Learn and experience different work environments. This will help you with deciding what kind of career is and is not for you once you graduate.
It is essential to consider developing your bilingual skills. Being fluent in another language other than English is going to present you as a candidate who can communicate globally.
Certain employers will only be searching for ‘German speakers’ or ‘French speakers’.
If it is a corporate environment, employers will find you more appealing if you can liaise with clients where their international offices are based. You are then no longer considered as the extra pair of hands in the office. As a newbie, you have an asset that the majority of the office does not possess.
Even developing your knowledge and speaking Desi languages which are spoken at home will add value to your professional profile.
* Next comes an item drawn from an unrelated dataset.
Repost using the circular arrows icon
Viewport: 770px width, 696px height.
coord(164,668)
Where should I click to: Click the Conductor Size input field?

They are especially easy to pick up if your household are fluent speakers.
Typically, if your family love Asian dramas, becoming engrossed in at least one of their favourite picks may not be a bad idea after all. The main use of this is that you are also able to put these skills to use in your future workplace.
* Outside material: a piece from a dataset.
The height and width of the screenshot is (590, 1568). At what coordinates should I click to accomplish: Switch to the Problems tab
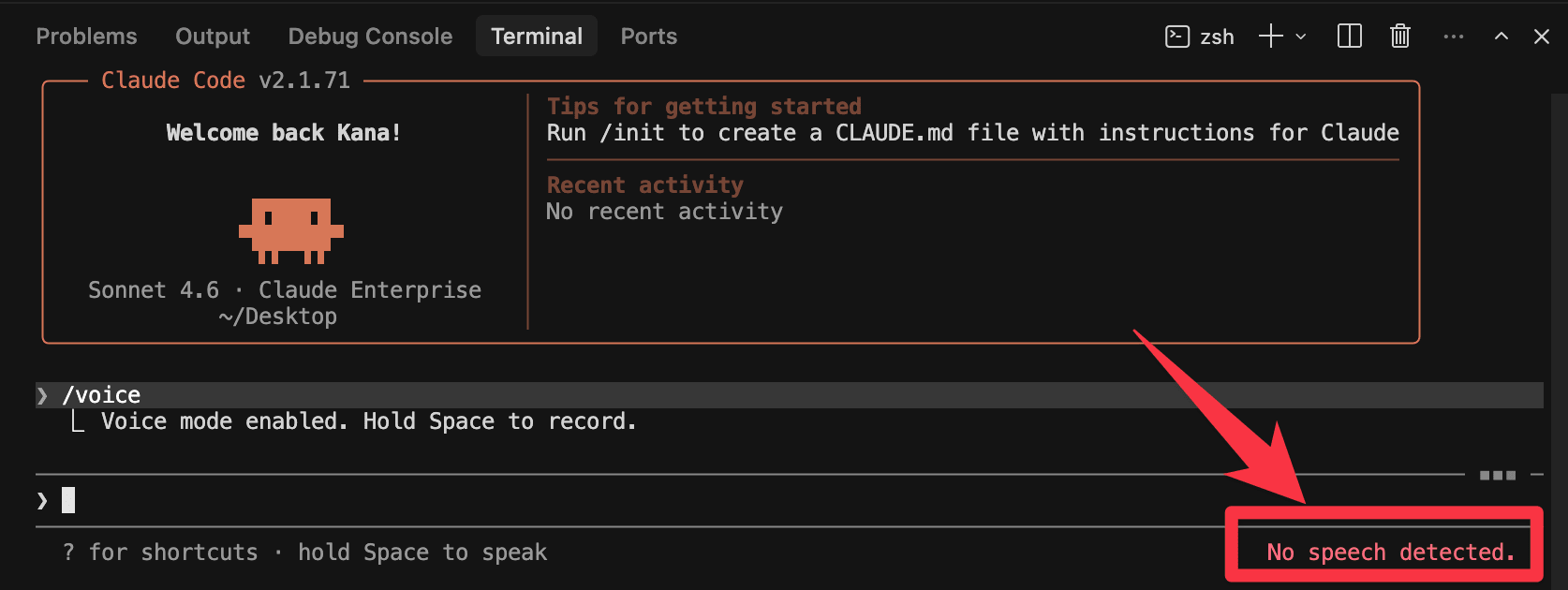tap(86, 37)
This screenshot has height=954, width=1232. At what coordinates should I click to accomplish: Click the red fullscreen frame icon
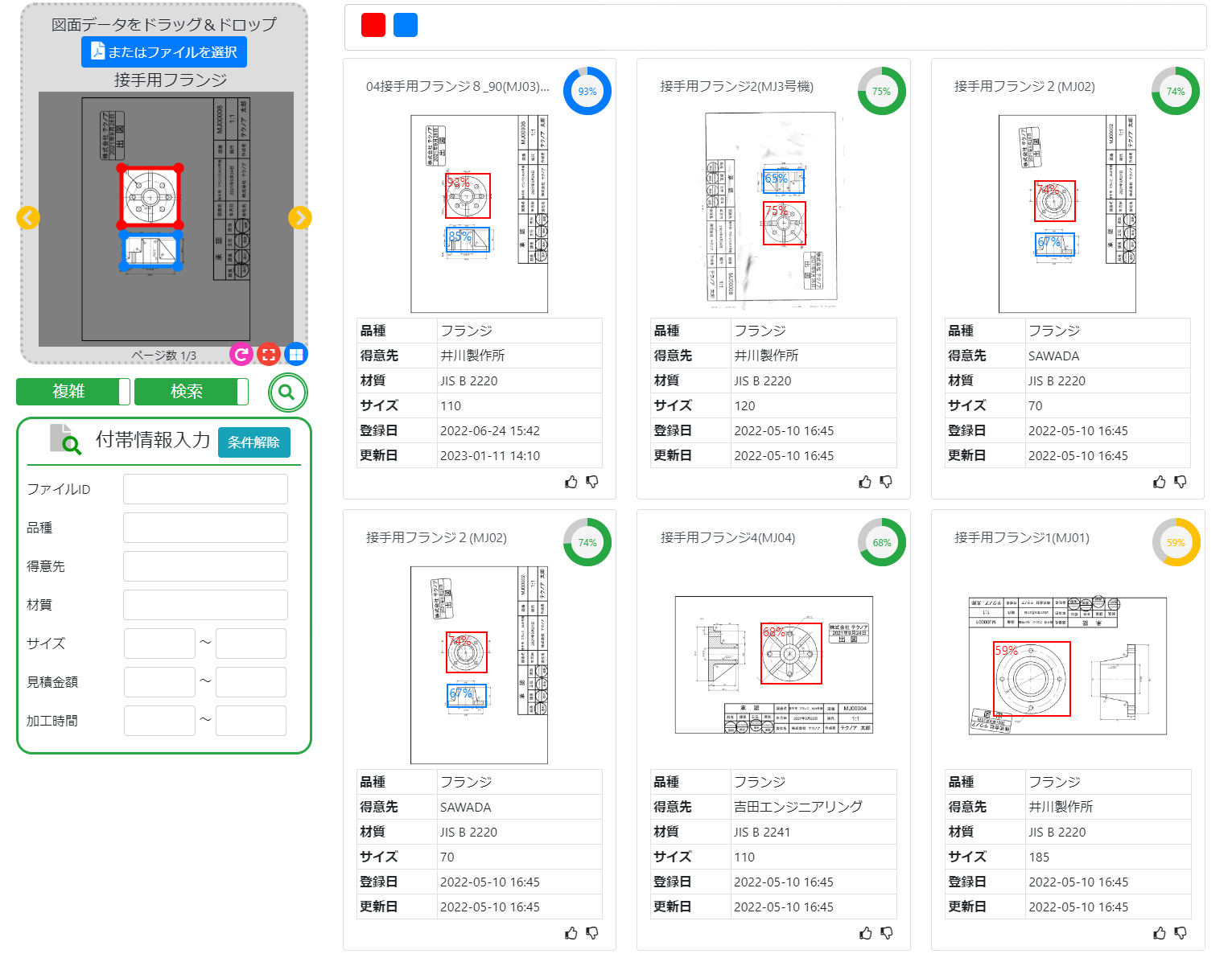[x=269, y=354]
This could be in the UK or a destination like India if a placement is available.
Universities are even starting to offer evening language classes, paid and non-paid. If you do have a time slot you are able to spare, then it is recommended that you sign up.
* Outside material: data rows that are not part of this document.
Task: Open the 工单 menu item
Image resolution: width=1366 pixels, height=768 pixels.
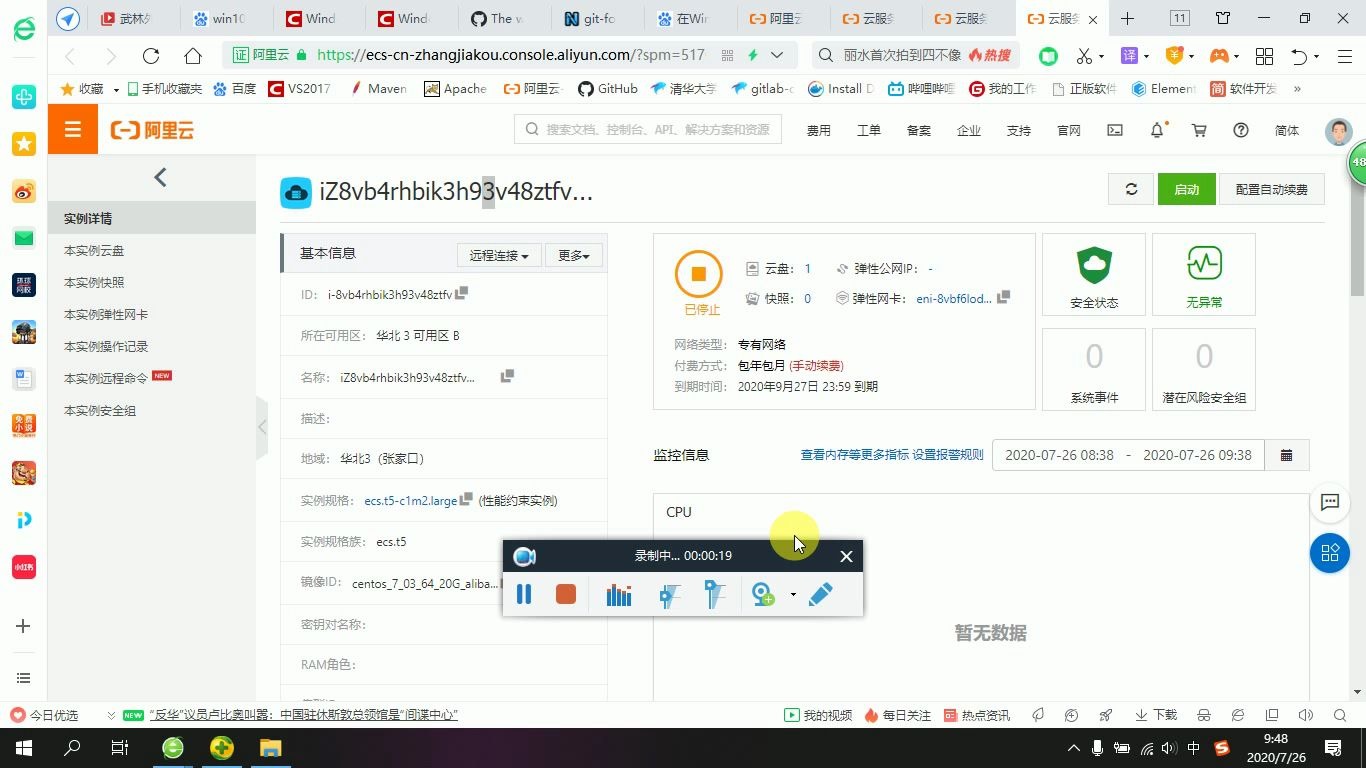Action: click(868, 130)
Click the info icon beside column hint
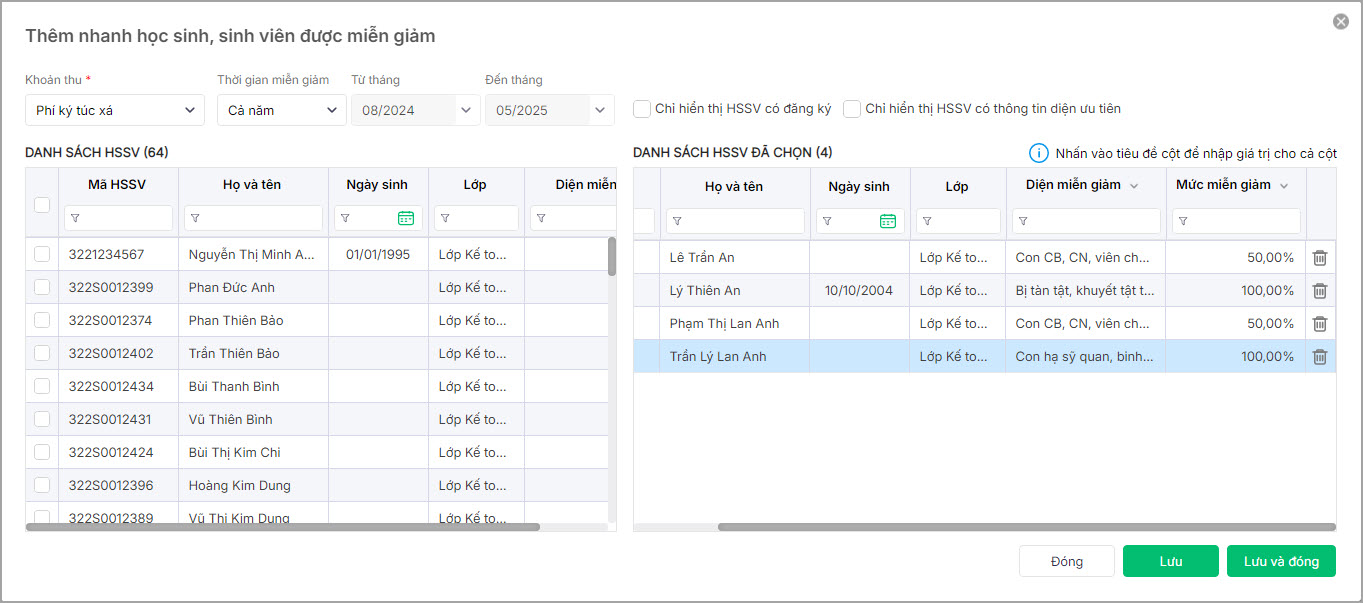Screen dimensions: 1363x603 (1039, 153)
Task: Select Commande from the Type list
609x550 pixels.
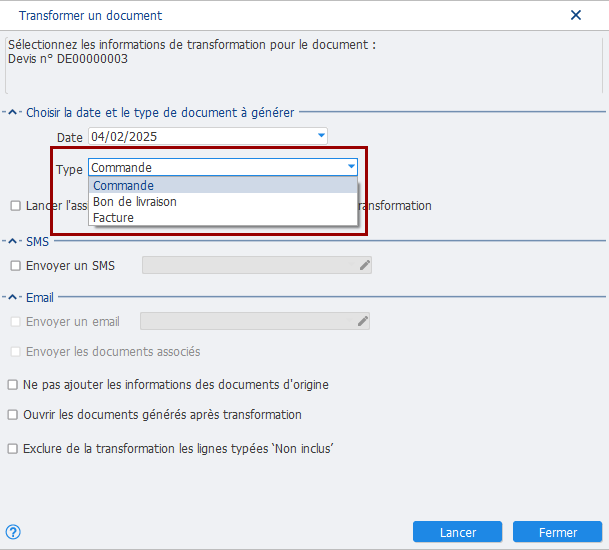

Take note that these classes are easier to fit into your schedule during your first year. Those with second and third-year deadlines at University will understand the commitment issues.
Travel and Stints Abroad
Becoming bilingual, as explained, has its pros of being able to easily gain placements abroad. International employers are very supportive of native English speakers who are also able to speak their mother tongue.
You will become aware of different lifestyles and perspectives. This is easiest and most valuable to do when you are young.
Snatch the opportunity to work or live in another country for a substantial amount of time. Elevate your social skills and test being able to integrate into a completely unfamiliar community and its people.
Give yourself the chance to return back to the UK thanking yourself.
Assets such as charity work, being sponsored to volunteer in a less fortunate country, are making students stand out. Employers will respect the fact that you have taken time and initiative to ‘make things happen’ for the greater good.
Teaching abroad is also an option which people should consider. TEFL courses have never been this popular. Whether you are wishing to pursue a career in teaching or not, teaching abroad will better many of your professional skills.
You will naturally become a better leader and communicator. Your confidence will also take a huge boost.
Destinations like China and Dubai are continuously offering very attractive packages to graduates.
Stick To Your Deadlines
Although you may have heard this repeated comment throughout your University experience, it’s a rule worth abiding. Sticking to deadlines now will improve your time management skills for the years to come.
Taking control of your time and putting together a timetable for your dates will train you to think systematically. If you get used to the laid-back approach, your bad habits will undoubtedly creep into your life as a graduate.
This also applies to your attendance. Lecturers believe in hosting hour-long seminars to implement attendance regulations. Yet the actual benefit of always being on time to lectures is for ourselves.
Training ourselves to be stern with our time will not only give you a good attendance record but will help to keep you in a company past your probation period.
Although we have shared the requirements we think will give you the ranking of a top candidate post-University, it is up to you to carry out what you can. It is realistic that you may not be able to accomplish all of these.
Employers do not have a checklist at the ready. But being aware that you could be elevating your personal profile even at University is key.
Remember, it’s important to realise that boosting your employability as a University student does not always involve your ‘studies’.